Saturday, July 11, 2015

Wonderful Book: When Helping Hurts, Part I

I recently read a book I had skimmed a few months ago: When Helping Hurts, by Steve Corbett and
Brian Fikkert.  It's the most sensible book I know of on the role of privileged people in poverty alleviation and feels a lot like being inside the head of my dear friend and fellow Yo Ghana! board member Mr.
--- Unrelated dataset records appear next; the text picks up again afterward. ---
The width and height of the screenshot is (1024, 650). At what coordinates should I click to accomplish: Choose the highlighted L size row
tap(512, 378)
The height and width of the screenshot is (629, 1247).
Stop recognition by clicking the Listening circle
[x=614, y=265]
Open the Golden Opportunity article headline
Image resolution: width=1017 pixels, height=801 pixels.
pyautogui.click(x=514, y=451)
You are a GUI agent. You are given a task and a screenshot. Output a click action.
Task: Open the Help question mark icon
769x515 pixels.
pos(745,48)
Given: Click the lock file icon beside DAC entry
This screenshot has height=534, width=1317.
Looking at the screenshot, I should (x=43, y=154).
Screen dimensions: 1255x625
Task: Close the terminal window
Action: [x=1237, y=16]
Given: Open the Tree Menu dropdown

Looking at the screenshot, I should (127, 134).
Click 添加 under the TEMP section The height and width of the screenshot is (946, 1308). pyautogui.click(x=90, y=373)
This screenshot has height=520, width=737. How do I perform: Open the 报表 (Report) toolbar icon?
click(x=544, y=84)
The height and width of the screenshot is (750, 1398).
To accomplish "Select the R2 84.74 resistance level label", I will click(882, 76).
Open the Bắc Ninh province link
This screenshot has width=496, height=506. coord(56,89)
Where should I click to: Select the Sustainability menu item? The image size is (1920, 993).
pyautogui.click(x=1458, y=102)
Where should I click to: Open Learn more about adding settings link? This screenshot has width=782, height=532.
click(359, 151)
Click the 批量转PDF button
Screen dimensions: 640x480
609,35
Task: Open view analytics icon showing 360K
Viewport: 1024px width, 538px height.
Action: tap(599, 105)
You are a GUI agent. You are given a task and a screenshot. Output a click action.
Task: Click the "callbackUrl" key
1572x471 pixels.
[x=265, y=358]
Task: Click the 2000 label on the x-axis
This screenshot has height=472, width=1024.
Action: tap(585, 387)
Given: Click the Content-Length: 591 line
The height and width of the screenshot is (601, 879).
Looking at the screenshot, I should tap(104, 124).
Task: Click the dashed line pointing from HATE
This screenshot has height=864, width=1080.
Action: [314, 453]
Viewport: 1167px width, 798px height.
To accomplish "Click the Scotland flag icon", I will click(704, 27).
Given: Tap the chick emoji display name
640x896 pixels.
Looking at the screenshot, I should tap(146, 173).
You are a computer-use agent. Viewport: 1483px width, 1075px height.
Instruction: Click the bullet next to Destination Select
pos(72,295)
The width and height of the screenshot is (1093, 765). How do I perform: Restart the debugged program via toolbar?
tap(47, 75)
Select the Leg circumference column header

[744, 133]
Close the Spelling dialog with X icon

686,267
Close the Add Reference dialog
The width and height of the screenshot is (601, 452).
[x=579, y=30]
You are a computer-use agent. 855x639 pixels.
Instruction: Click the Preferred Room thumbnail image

Brando Akoto.

When Helping Hurts is written from a Christian perspective, so one of their central concepts is that everyone is broken and poor in some respect.

This brokenness or poverty has two major consequences for development work.

Since one aspect of our brokenness is arrogance, particularly if we have reason to think that we are powerful or superior, many of us are unaware of our poverty and brokenness.  We are apt to think of our material wealth as a manifestation of superiority.  More tellingly, perhaps, we are often unprepared to recognize and deal with our blind spots and limitations.  Our lack of humility is often crippling, because it keeps us from being able to recognize and address our weaknesses.

Second, a broad definition of poverty helps one to see that wealthy people can be poor.  Part of what intrigued me right away about Ghanaian schools was their richness in resiliency and relationships.  I discerned those same strengths among ordinary Ghanaians in all walks of life; their determination and social skills were, by American standards, extraordinary and, for me, inspiring.  

Before well-meaning people try to help those with far fewer material resources, then, we are well advised to: 1) Bear in mind our limitations and lack of knowledge--and to remember that the more we learn, the more we will learn about what we don't know; 2) That, as many Peace Corps Volunteers like to say, we are likely to gain more than we receive, that people who are poor in material goods are often, perhaps by necessity, rich in social skills and moral character.